Pesa Twist is a articulated low floor tram produced in Bydgoszcz by Pesa SA. The Twist is currently operated in Częstochowa, Górnośląski Okręg Przemysłowy, Moscow,  Kyiv, Kraków and Wrocław. Tallinn has made an order of the trams.

History 
In 2006 Pesa Bydgoszcz started the production of trams. Until 2008, the Tramicus model was built, and in 2010 the production of wagons from the Swing family began. Their constructions were similar – the tram with a length of about 30 m had 5 sections and moved on 3 rigid trolleys.
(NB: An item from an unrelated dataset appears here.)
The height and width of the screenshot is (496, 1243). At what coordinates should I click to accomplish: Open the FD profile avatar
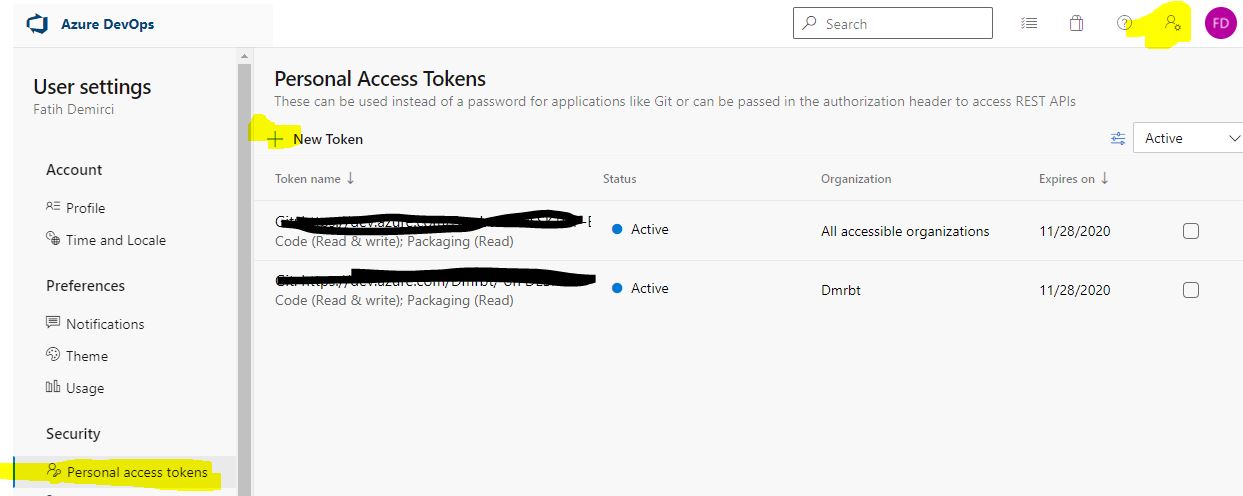[1220, 23]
In the same year MPK Częstochowa announced a tender for the purchase of brand new low-floor trams, because due to the planned opening of a new tram line, the needs of rolling stock increased. The carrier, due to the poor condition of the tracks, wanted to purchase trams with a lower static axle load on the track than provided for by the Polish standard. Another requirement of the customer was all swivel bogies with a classic axial wheelset.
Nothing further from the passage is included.